### [Task directions]
Output the opening lines of the records exactly. End with the line that contains "how to shop house plans video (95, 2431)".

-------

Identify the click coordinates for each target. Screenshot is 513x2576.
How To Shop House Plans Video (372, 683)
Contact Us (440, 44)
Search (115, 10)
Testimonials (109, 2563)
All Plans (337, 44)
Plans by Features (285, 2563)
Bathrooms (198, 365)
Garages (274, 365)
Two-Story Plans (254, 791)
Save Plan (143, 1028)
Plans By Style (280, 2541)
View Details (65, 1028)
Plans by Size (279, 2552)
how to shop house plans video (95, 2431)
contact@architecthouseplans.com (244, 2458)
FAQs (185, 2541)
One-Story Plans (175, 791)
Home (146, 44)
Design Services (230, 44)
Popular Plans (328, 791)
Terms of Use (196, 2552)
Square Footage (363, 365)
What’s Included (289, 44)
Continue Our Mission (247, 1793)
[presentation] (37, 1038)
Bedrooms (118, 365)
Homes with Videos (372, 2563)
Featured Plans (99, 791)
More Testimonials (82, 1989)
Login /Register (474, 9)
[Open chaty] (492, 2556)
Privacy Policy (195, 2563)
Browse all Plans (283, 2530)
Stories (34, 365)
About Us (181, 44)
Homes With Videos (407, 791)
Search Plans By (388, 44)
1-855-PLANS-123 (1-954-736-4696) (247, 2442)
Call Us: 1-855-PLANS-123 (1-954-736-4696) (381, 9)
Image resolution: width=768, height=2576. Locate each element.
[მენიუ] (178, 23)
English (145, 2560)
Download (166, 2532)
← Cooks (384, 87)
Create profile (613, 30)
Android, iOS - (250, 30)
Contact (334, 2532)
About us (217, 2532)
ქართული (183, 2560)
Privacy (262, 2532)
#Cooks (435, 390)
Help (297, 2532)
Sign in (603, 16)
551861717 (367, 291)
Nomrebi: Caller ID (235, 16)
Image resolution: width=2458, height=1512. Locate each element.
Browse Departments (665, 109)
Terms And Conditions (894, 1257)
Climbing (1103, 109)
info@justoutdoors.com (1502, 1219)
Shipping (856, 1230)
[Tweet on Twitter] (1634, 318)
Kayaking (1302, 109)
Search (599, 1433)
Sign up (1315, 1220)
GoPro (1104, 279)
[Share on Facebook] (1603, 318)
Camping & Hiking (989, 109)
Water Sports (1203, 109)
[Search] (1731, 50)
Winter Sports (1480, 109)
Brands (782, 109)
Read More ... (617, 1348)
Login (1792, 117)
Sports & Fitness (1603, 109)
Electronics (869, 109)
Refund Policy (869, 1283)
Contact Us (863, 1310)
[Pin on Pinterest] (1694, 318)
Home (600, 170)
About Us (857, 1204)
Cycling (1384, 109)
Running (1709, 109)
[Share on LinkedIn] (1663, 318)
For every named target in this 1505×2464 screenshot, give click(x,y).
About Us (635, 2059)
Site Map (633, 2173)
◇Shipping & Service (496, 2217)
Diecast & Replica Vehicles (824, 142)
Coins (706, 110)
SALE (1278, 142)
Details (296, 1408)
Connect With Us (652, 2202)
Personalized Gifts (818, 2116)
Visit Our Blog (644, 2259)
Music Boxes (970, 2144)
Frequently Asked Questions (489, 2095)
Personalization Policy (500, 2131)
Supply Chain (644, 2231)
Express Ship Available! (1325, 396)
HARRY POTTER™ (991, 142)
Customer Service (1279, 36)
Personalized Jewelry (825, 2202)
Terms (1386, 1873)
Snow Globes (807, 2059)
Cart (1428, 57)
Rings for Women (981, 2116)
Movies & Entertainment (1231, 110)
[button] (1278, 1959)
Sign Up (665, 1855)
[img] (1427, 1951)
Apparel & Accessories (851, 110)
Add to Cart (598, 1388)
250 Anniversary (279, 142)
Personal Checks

-------

### [Exercise response]
Identify the click coordinates for each target. Screenshot is 513x2576.
How To Shop House Plans Video (372, 683)
Contact Us (440, 44)
Search (115, 10)
Testimonials (109, 2563)
All Plans (337, 44)
Plans by Features (285, 2563)
Bathrooms (198, 365)
Garages (274, 365)
Two-Story Plans (254, 791)
Save Plan (143, 1028)
Plans By Style (280, 2541)
View Details (65, 1028)
Plans by Size (279, 2552)
how to shop house plans video (95, 2431)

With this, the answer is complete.